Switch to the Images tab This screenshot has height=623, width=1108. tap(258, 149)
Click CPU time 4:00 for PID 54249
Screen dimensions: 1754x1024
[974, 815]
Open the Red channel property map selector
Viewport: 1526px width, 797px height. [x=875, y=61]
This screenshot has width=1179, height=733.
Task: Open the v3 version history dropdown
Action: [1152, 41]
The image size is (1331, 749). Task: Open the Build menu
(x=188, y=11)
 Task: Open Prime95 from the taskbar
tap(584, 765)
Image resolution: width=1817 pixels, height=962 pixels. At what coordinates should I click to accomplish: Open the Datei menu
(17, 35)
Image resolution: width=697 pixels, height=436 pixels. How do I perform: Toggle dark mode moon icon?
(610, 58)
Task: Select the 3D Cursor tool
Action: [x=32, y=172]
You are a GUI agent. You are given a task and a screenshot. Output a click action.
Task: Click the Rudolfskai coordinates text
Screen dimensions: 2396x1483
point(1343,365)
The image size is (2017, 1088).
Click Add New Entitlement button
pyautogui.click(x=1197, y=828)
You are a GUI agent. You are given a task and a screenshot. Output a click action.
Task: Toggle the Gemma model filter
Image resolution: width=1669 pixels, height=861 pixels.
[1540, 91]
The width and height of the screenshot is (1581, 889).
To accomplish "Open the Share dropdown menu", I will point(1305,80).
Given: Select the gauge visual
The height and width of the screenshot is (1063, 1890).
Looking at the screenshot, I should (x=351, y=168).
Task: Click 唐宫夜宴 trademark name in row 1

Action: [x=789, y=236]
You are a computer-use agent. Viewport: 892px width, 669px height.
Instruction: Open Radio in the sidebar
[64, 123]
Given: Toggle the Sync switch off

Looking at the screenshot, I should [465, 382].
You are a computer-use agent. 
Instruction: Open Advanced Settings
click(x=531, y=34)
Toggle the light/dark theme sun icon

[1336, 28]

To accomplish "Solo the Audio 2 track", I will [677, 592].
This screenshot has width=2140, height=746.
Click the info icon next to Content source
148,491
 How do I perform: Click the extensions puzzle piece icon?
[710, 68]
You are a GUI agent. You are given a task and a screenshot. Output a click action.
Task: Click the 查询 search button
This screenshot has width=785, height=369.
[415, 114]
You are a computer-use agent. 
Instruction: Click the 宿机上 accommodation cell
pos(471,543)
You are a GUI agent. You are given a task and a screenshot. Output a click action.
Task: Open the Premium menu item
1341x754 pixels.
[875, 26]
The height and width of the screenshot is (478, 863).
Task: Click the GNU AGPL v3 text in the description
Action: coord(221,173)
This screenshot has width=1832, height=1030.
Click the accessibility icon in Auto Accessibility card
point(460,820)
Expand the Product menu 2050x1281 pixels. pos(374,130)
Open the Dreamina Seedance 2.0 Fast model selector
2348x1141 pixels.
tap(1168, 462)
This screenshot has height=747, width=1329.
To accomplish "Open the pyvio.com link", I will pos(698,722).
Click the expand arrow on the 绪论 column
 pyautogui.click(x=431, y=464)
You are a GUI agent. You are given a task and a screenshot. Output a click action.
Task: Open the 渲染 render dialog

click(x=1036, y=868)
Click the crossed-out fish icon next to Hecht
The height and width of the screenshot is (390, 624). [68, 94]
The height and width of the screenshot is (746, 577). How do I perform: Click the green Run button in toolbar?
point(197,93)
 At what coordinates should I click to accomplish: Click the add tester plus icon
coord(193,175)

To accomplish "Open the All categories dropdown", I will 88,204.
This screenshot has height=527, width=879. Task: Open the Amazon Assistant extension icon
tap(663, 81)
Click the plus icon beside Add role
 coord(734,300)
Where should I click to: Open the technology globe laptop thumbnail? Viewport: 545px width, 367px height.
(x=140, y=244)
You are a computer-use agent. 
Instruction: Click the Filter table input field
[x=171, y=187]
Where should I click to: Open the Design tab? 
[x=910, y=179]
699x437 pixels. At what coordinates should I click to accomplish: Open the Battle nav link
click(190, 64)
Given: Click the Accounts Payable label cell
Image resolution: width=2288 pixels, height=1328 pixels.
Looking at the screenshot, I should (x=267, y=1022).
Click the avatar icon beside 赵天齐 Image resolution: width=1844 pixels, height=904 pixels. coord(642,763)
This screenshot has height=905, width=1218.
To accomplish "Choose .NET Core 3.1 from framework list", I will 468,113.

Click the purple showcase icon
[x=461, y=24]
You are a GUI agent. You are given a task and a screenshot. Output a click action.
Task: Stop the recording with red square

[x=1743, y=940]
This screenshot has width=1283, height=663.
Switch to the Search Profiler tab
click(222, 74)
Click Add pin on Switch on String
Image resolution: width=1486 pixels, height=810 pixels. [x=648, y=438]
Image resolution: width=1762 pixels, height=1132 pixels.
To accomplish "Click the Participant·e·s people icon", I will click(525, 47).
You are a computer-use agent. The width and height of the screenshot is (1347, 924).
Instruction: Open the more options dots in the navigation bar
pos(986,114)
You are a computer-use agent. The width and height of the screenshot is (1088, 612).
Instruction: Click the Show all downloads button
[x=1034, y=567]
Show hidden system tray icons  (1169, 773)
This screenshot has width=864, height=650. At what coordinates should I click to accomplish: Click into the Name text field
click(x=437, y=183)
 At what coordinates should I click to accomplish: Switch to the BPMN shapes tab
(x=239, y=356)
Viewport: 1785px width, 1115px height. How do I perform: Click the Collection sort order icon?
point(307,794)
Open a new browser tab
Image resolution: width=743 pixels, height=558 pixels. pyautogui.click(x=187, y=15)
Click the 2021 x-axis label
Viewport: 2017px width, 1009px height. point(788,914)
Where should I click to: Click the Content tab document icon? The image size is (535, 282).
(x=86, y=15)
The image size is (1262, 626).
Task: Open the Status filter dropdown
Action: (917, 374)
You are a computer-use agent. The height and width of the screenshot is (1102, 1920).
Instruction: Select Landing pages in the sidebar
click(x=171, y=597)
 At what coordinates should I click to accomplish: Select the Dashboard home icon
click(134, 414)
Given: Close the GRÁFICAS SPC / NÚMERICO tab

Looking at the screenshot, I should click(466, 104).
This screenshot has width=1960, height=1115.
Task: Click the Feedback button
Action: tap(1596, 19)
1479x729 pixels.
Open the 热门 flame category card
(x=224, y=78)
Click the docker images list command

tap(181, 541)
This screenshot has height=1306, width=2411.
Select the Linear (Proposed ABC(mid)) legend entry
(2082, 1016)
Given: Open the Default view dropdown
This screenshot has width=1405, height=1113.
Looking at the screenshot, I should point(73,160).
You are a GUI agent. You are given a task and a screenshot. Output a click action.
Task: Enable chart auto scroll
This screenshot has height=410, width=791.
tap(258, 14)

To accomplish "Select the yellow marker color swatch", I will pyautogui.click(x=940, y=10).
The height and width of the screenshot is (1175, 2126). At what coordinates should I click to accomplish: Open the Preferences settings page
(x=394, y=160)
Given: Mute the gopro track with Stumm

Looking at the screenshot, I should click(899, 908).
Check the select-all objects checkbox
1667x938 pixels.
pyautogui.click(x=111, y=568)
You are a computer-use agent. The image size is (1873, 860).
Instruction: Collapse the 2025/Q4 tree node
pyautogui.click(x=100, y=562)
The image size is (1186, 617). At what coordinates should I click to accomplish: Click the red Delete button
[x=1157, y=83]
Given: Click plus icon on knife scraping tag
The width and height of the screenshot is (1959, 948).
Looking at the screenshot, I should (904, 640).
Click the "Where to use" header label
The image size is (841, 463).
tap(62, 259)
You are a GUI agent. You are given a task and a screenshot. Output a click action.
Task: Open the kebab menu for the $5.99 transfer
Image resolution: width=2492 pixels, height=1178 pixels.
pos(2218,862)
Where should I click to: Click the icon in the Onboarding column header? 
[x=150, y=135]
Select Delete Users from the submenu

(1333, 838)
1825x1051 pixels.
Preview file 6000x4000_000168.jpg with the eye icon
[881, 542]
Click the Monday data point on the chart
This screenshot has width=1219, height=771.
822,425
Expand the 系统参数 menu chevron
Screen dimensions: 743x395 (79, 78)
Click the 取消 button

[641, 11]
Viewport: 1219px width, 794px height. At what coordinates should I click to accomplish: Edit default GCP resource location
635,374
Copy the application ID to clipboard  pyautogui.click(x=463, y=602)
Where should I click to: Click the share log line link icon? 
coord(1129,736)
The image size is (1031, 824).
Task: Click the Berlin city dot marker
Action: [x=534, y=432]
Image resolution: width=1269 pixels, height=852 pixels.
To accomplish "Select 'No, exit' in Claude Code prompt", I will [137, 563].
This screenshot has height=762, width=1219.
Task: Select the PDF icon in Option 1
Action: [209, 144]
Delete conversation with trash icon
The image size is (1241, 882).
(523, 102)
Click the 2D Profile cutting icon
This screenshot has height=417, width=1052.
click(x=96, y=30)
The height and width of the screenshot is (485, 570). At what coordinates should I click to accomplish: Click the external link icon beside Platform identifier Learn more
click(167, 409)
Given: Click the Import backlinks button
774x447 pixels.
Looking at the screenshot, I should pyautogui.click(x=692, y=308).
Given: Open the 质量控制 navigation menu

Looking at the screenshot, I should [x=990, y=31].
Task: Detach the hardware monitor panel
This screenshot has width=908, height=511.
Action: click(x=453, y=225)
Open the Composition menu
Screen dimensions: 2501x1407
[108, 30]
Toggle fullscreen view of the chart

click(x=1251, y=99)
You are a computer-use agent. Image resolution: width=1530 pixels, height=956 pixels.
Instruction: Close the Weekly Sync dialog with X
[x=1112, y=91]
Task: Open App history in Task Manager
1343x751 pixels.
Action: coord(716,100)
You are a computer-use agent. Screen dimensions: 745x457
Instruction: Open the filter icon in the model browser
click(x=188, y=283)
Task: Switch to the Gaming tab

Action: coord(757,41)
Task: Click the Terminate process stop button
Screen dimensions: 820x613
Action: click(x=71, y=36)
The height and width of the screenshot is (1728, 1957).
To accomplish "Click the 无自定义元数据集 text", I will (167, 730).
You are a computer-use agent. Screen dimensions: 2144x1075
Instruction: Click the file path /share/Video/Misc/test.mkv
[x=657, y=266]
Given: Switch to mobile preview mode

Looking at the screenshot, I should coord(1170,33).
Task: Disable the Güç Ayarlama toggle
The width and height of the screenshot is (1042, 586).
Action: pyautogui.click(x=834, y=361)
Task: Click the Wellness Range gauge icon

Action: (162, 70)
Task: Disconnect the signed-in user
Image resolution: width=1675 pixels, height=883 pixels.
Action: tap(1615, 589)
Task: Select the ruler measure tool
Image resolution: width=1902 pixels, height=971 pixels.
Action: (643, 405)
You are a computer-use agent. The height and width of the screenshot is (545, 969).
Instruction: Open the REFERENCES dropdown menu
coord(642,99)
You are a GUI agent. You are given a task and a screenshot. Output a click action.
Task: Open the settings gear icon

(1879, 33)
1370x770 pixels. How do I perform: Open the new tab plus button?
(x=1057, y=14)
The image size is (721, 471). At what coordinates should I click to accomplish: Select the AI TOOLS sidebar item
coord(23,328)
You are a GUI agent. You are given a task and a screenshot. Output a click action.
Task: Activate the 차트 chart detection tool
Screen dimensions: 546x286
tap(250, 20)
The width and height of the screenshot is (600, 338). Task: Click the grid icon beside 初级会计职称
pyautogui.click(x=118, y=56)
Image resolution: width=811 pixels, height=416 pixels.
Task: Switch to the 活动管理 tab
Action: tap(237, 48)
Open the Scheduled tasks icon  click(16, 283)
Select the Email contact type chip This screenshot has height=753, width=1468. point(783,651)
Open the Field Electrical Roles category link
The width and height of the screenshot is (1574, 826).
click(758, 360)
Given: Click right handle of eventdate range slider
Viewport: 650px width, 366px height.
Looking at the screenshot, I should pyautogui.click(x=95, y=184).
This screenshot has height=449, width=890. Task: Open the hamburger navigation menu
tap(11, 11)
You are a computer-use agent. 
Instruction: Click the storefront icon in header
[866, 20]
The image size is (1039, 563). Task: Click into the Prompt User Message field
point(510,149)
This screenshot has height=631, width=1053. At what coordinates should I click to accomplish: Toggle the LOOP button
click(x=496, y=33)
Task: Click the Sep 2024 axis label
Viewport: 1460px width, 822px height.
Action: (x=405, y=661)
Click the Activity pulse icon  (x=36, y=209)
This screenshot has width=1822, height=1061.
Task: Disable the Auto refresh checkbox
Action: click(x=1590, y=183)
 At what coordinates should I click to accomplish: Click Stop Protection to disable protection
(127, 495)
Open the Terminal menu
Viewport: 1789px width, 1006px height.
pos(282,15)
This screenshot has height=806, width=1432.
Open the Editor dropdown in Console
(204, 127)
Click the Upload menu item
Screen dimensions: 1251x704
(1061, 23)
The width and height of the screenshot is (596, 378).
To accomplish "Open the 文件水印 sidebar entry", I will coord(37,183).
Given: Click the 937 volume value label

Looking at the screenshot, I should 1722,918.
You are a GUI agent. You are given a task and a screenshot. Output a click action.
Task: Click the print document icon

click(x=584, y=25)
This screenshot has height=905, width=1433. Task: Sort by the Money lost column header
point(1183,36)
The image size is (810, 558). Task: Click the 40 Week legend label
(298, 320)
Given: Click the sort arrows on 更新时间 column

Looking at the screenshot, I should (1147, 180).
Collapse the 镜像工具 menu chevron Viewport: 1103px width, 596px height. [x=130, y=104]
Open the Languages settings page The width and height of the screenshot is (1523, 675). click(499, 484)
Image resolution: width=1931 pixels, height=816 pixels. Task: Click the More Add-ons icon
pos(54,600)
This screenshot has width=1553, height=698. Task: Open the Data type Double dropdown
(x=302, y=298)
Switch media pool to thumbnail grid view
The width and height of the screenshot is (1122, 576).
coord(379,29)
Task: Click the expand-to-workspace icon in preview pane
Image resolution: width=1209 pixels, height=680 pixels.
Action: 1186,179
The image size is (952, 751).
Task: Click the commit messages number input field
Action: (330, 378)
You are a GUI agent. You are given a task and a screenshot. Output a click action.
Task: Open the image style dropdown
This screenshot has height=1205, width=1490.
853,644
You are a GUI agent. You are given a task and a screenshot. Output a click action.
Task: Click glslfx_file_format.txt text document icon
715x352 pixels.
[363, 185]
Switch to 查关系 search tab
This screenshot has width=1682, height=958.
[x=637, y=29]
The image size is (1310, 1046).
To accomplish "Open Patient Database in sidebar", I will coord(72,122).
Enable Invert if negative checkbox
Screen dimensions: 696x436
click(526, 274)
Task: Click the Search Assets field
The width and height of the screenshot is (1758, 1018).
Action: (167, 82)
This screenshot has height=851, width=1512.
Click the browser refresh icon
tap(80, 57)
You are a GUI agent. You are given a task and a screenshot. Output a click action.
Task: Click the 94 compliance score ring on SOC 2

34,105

## WORK REQUIRED
Figure out how many lines of the data above include "Enable", then give the number and nothing more.

## WRITTEN RESPONSE
2